§ Problem details
Carry on the text about the Hayward College refurbishment, starting after its final sentence.

§ Text excerpt
******************************
Contractors took only 14 weeks to strip back and refurbish the University of Otago's Hayward College, in time for students to arrive.

This NZ$11 million project included:

  • Rebuilding all 162 pre-existing bedrooms in the main building
  • Adding 12 bedrooms overall, to achieve a total of 174 student bedrooms
  • Refreshing 12 existing bedrooms in the Survey Building wing and adding a staff apartment
  • Expanding the main building's ground floor dining room and common space, to one-and-a-half times the original size
  • Two new study rooms in the ground floor common area
  • Adding a door to the dining room for access to the outdoor green space
  • A new main entrance
  • Refreshing the warden and deputy warden's apartments, which are in the college
  • Replacing the wiring and plumbing in the main building
  • Installing a new fire sprinkler system
  • Seismic strengthening
  • Passive fire protection upgrades
  • Asbestos removal

Hayward College TV room
The TV room.

The work started with a 'soft strip' – removing items such as furniture and skirting boards – as student residents left in late October 2018.
******************************
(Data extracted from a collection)
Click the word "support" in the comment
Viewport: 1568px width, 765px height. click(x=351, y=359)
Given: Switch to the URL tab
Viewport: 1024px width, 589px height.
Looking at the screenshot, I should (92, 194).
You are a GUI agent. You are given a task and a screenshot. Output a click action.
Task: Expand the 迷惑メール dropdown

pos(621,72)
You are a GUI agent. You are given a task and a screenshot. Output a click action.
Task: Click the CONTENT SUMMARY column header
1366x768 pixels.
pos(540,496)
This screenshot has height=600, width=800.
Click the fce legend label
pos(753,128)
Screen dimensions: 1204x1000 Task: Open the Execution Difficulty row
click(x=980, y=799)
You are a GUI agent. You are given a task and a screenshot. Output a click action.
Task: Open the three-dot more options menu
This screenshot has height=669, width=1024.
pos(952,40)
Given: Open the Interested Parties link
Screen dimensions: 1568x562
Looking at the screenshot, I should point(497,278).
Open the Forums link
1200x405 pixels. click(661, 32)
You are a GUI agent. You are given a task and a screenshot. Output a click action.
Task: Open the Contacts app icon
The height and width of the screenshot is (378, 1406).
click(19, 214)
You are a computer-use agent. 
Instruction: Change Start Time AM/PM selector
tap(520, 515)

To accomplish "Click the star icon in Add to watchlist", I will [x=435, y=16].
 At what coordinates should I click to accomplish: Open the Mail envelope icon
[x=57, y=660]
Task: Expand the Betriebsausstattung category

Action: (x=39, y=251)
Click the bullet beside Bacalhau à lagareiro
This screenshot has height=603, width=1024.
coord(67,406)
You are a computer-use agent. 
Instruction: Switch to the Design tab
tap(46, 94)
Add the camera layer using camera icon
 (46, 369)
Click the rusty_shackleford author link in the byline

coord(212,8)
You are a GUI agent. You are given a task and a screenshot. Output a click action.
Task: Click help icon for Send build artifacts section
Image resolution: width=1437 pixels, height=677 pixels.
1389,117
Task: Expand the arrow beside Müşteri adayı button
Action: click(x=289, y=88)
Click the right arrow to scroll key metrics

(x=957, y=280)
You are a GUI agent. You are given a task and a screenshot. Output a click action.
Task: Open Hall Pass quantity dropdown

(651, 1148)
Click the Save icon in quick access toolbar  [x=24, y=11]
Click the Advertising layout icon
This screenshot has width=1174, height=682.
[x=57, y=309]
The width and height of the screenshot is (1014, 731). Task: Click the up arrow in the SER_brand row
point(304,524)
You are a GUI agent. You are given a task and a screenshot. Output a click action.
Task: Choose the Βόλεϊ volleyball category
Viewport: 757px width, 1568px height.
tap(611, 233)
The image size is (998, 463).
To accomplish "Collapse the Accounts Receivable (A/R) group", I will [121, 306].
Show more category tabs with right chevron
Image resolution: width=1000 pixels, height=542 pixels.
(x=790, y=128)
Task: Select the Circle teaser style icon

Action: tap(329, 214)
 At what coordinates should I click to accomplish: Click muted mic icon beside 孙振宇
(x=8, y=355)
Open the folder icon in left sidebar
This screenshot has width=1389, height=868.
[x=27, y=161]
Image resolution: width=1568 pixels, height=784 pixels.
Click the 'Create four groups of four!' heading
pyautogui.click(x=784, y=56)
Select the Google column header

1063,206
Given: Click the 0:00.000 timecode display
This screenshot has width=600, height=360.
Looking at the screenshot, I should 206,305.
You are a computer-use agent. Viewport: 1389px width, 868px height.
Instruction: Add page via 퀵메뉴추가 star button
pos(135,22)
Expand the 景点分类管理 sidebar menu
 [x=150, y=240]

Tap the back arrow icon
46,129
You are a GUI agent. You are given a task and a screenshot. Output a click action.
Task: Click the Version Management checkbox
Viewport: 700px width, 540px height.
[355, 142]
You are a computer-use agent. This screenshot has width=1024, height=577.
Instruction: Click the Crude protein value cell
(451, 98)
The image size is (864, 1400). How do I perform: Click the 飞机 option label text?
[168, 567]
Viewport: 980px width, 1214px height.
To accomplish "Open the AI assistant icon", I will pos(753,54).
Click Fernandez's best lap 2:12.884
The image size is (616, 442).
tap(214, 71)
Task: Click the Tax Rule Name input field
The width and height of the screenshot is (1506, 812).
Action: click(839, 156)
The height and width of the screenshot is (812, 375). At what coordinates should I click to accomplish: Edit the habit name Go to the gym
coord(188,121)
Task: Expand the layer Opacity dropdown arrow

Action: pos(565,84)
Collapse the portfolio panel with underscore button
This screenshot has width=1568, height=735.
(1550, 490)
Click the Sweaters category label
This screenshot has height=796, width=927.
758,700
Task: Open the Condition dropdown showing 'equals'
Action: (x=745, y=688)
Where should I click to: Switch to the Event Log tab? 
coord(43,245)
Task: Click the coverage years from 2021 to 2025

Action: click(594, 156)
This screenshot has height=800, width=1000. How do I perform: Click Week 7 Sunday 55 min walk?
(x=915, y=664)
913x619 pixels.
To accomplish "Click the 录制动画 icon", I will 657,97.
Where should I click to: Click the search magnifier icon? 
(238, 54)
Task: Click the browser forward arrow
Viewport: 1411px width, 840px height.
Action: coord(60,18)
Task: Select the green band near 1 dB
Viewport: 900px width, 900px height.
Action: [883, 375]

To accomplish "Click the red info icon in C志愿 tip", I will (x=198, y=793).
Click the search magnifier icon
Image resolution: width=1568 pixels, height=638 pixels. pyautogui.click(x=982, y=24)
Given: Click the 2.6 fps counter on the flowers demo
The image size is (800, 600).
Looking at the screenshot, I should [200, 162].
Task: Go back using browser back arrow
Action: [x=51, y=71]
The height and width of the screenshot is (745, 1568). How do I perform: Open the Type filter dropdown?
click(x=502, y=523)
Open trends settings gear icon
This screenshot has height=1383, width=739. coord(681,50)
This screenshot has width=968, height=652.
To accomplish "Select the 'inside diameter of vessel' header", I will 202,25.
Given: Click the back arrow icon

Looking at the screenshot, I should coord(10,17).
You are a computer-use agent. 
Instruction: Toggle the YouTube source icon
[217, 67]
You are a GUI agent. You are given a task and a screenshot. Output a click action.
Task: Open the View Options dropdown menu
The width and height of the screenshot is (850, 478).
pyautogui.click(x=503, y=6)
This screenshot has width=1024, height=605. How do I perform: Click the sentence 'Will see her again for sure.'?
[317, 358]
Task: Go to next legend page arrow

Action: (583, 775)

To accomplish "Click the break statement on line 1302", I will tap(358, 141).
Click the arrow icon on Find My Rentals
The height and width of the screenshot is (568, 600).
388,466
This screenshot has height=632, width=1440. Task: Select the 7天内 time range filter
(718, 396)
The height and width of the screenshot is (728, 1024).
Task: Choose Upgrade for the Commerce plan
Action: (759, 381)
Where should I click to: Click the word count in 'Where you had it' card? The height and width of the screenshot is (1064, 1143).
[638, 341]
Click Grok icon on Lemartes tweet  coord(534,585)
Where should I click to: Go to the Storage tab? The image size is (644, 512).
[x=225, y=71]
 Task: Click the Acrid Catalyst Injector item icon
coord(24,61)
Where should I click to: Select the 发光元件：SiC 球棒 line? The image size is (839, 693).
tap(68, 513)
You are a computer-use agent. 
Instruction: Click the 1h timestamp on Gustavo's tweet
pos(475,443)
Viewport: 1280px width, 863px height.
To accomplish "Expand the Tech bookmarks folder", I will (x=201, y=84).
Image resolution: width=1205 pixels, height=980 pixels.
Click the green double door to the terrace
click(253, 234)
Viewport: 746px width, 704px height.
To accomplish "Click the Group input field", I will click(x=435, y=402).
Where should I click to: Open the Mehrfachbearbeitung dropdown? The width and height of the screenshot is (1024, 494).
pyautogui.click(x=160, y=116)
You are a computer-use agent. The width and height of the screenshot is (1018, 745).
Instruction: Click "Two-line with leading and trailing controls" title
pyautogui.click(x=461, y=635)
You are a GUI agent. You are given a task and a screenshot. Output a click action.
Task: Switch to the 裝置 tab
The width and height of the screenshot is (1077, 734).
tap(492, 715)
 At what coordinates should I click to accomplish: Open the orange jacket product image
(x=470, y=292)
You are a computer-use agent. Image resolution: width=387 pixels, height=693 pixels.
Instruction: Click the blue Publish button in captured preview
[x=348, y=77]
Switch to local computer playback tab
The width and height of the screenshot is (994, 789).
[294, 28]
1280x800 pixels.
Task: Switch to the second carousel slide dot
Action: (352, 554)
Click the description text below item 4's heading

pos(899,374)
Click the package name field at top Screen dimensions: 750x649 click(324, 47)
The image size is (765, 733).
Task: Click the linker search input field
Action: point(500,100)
******************************
§ Output for this exercise
The site was officially handed over on 12 November 2018. Extensive demolition work started that day and was finished before Christmas, which involved removing:

  • 822 tonnes of materials that became waste
  • 540 tonnes of the materials were recycled – scrap metal, timber, and concrete and bricks that were crushed to form farm tracks

A further 15,000 square metres of plasterboard was carried back in.

Every bedroom in the main building has been rebuilt, along with the shared bathrooms and kitchens on each floor (the kitchens contain only a toaster, fridge, bench and sink because food is supplied in the dinning room).

Hayward College bedroom
One of the new bedrooms.

Each floor also has an accessible bedroom – with swipe card access, an en suite, and strobe lighting to signal an emergency to anyone who is deaf.

The kitchens on every floor have a wheelchair-accessible bench, while at least one shared bathroom on each floor is accessible. An accessible ramp has also been added to the college's main entrance.

To get the work done to the tight time-frame, the college kitchen kept running to feed the contractors – up to 150 people were working on site a day at peak times, two different shifts worked from 6am to 10pm seven days a week at times, excluding Christmas Day, Boxing Day and New Year's Day.

Work finished on 15 February 2019 and students started arriving the next day.

Hayward College was developed from the Queen Mary Maternity Hospital in 1992.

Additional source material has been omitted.